### Extrait de page

>>>>

Paul Blanquart, sociologue, philosophe et historien de la ville, a introduit le temps fort des journées grand public des Rencontres Scientifiques Nationales de Bron, en juin 2015.

Bron Mag : Dans votre ouvrage référence "Une histoire de la ville. Pour repenser la société", vous parlez d’un monde de l’"inter" en opposition à la logique du "trans". Peut-on, en 2015, penser le local indépendamment du planétaire ?
Paul Banquart : La civilisation est mise au défi par l’anthropocène. Un concept récent qui définit une nouvelle aire géologique où l’activité humaine devient la force géophysique principale : elle aboutit à la destruction de la planète par l’effet de la globalisation.
Des flux de toutes sortes, commandés par la finance, artificialisent la planète au point de la dénaturer. Ce que j’appelle la logique du "trans". Un post humanisme où l’humain est avalé par ses propres productions techniques.
Il faut donc penser l’alternative, couper les flux, retrouver de la diversité, du dialogue les uns avec les autres. Une cité vivante, non modélisée.

À l’âge où les flux traversent toutes les frontières, il ne s’agit pas de revenir en arrière comme beaucoup sont tentés de le faire, de se crisper sur le passé. Mais de concevoir et de faire une "société-monde".

 

BM : Comment ?
PB : En s’opposant à cette logique destructrice qui marginalise, exclut le plus grand nombre.
Il s’agit pour chaque humain d’être actif, d’échanger, de valoriser les particularités quand la globalisation les utilise pour entuber, formater et donc stériliser.
Une logique de la vie et de l’intelligence où vont ensemble unité et diversité, complexité et non modélisation informatico- médiatique. En chaque lieu, il y va de la planète entière. Elle n’est vivante que si tous les lieux le sont. Autrement dit "l’inter" est une autre logique planétaire qui renforce le local, mais chaque local est une version du monde.

<<<<

### Consigne 1
Indique si chacune des affirmations (a), (b) et (c) concorde avec l'entretien sur la ville, puis justifie chaque oui ou non en citant exactement les mots décisifs.
(a) Paul Blanquart a introduit le temps fort des journées grand public des Rencontres Scientifiques Nationales de Bron en juin 2015.
(b) Selon lui, il faut revenir en arrière et se tourner vers le passé.
(c) Il nomme logique du « trans » l'artificialisation de la planète par des flux commandés par la finance.
### Consigne 2
Reprends le passage de l'entretien sur la ville allant de « Il s’agit pour » jusqu'à « version du monde. », en remplaçant « chaque humain » par « chaque habitant ».
### Consigne 3
Prolonge l'entretien sur la ville à partir de sa dernière phrase.

### Données brutes
>>>>

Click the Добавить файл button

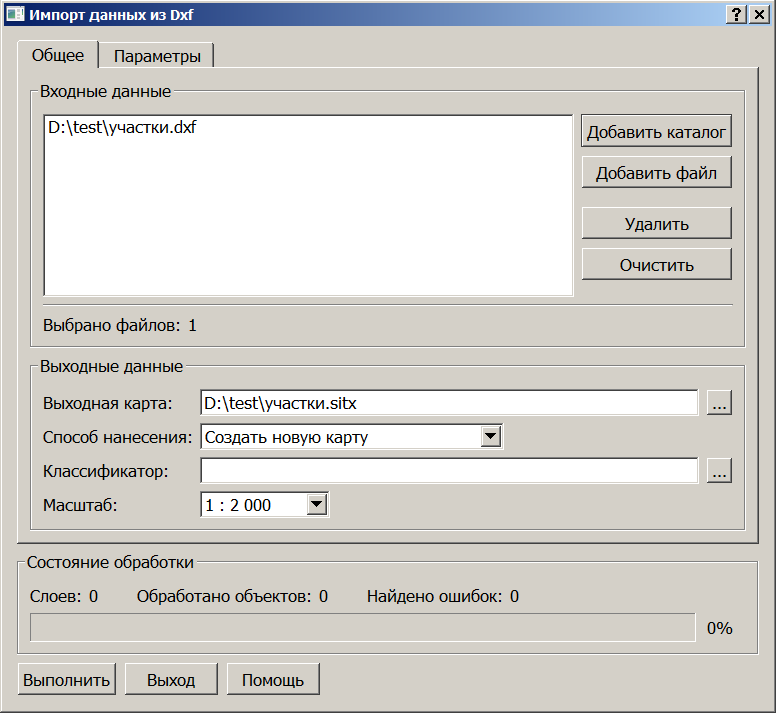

<<<<

### Réponse attendue 1
(a) Oui : « a introduit le temps fort des journées grand public des Rencontres Scientifiques Nationales de Bron, en juin 2015 ».
(b) Non : « il ne s’agit pas de revenir en arrière comme beaucoup sont tentés de le faire, de se crisper sur le passé ».
(c) Oui : « Des flux de toutes sortes, commandés par la finance, artificialisent la planète au point de la dénaturer. Ce que j’appelle la logique du "trans". »

### Réponse attendue 2
Il s’agit pour chaque habitant d’être actif, d’échanger, de valoriser les particularités quand la globalisation les utilise pour entuber, formater et donc stériliser.
Une logique de la vie et de l’intelligence où vont ensemble unité et diversité, complexité et non modélisation informatico- médiatique. En chaque lieu, il y va de la planète entière. Elle n’est vivante que si tous les lieux le sont. Autrement dit "l’inter" est une autre logique planétaire qui renforce le local, mais chaque local est une version du monde.

### Réponse attendue 3
 

BM : Dans quelles mesures peut-on faire la ville avec les habitants ? Un urbanisme participatif est-il une utopie ?
PB : Peut-on faire une société sans les habitants ? Peut-on faire la ville sans ses habitants ? Je crois que l’utopie est nécessaire.
Quand je vous parle de la logique de l’"inter", c’est de l’utopie. La ville elle, ne fonctionne évidemment pas par la participation de tous. Ce n’est pas ce qui domine.
La société ne sera capable de se revitaliser, et la ville d’être durable, que par un fonctionnement démocratique.
Il ne s’agit pas de participer à une "mêmeté" (l’idem en latin, l’identité) mais à une "ipséité" (ipse, soi-même). C’est à ce moment que chaque personne, chaque lieu sur la planète pourra être utile aux autres parce qu’"inter-éssant". Pour que la politique ne serve pas à normaliser, à quadriller, mais à stimuler par la singularisation de tout un chacun. La ville doit être la forme spatiale, ou dessin, d’un dessein social bien particulier : la dynamique démocratique. La question est, comment concevoir celle-ci à l’âge planétaire ?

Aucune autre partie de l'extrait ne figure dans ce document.